'''

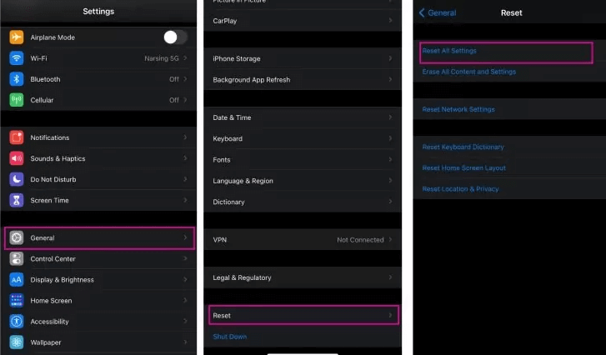The image size is (606, 355).
Task: Tap the Sounds & Haptics icon
Action: 17,158
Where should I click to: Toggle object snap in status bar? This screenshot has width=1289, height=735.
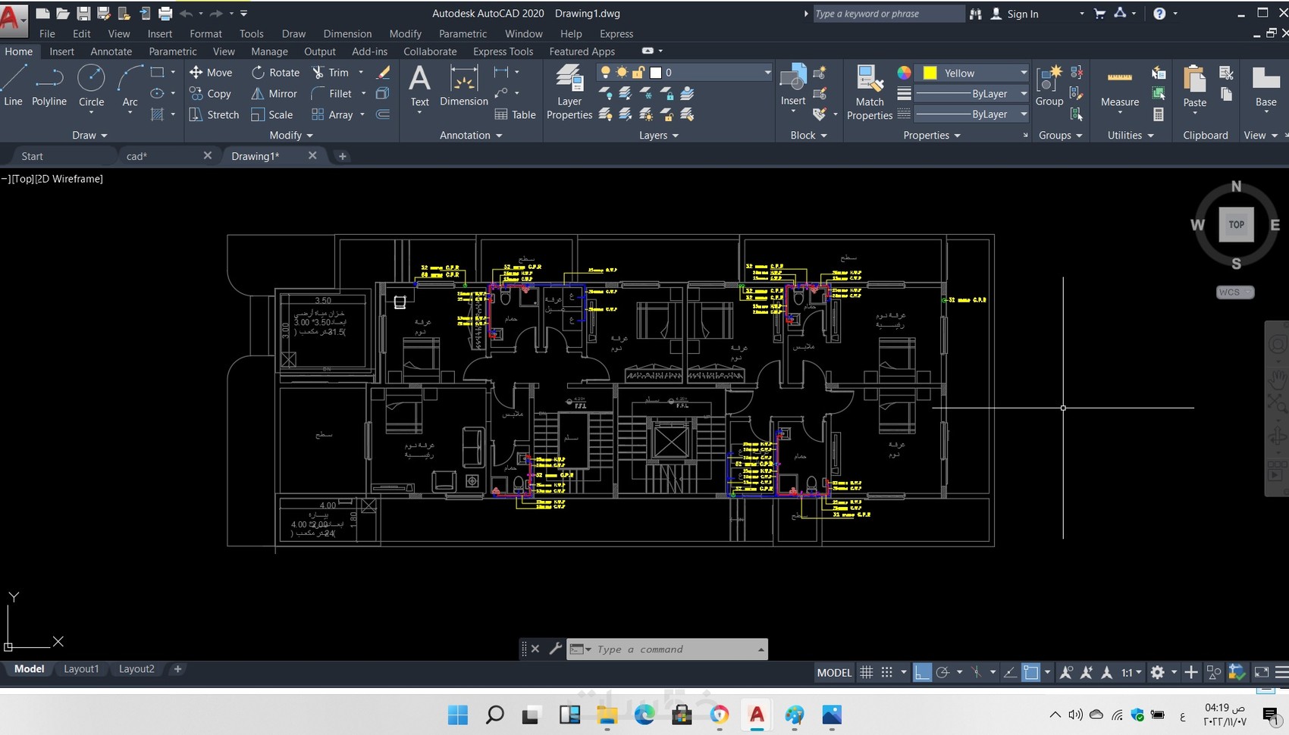[x=1030, y=672]
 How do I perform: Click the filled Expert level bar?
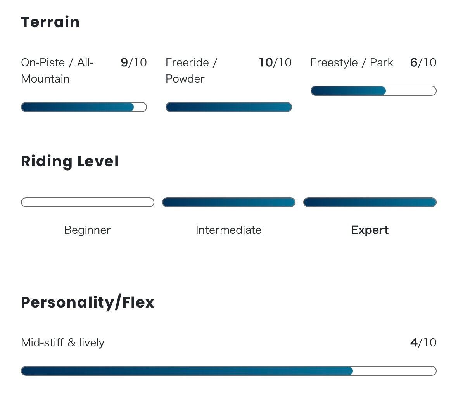tap(370, 202)
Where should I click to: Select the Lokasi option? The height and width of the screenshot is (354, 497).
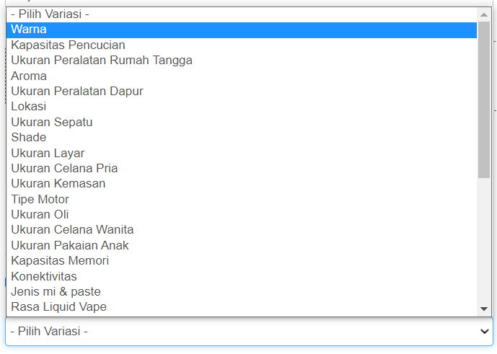coord(29,107)
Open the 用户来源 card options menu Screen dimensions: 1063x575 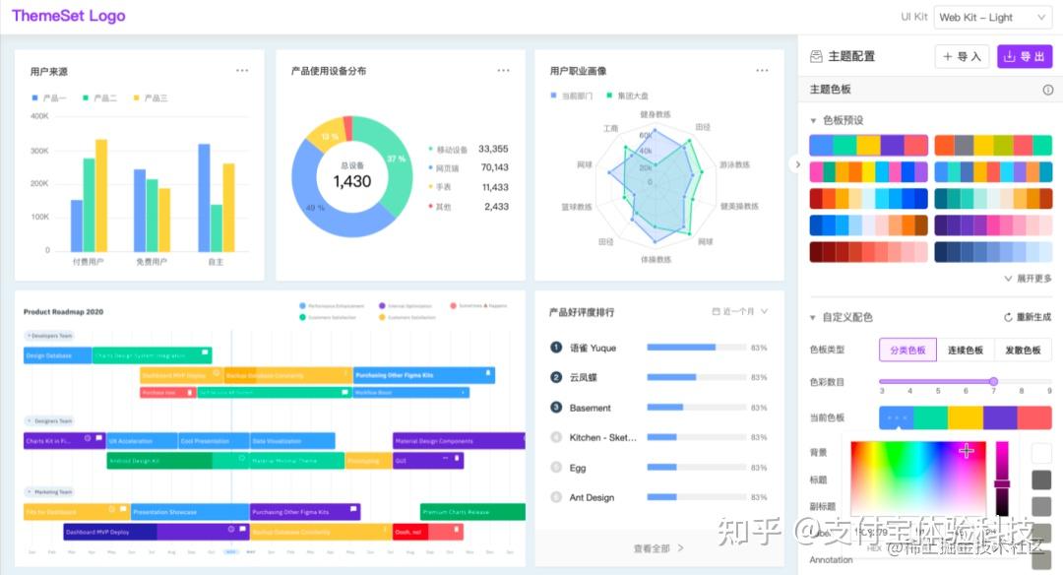tap(241, 70)
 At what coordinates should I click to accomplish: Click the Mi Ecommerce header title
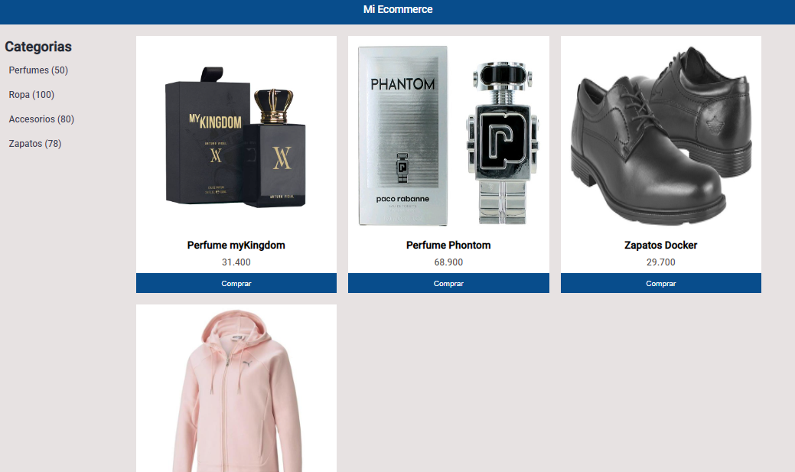click(x=398, y=9)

'''

_EXERCISE AIM_. Quote everything from the line containing "At what coordinates" down to the end of the items, both ends included, word for word. Leave the pictures out of your answer.

_SOLUTION TO THE EXERCISE_.
 At what coordinates should I click to accomplish: Click the Mi Ecommerce header title
click(x=398, y=9)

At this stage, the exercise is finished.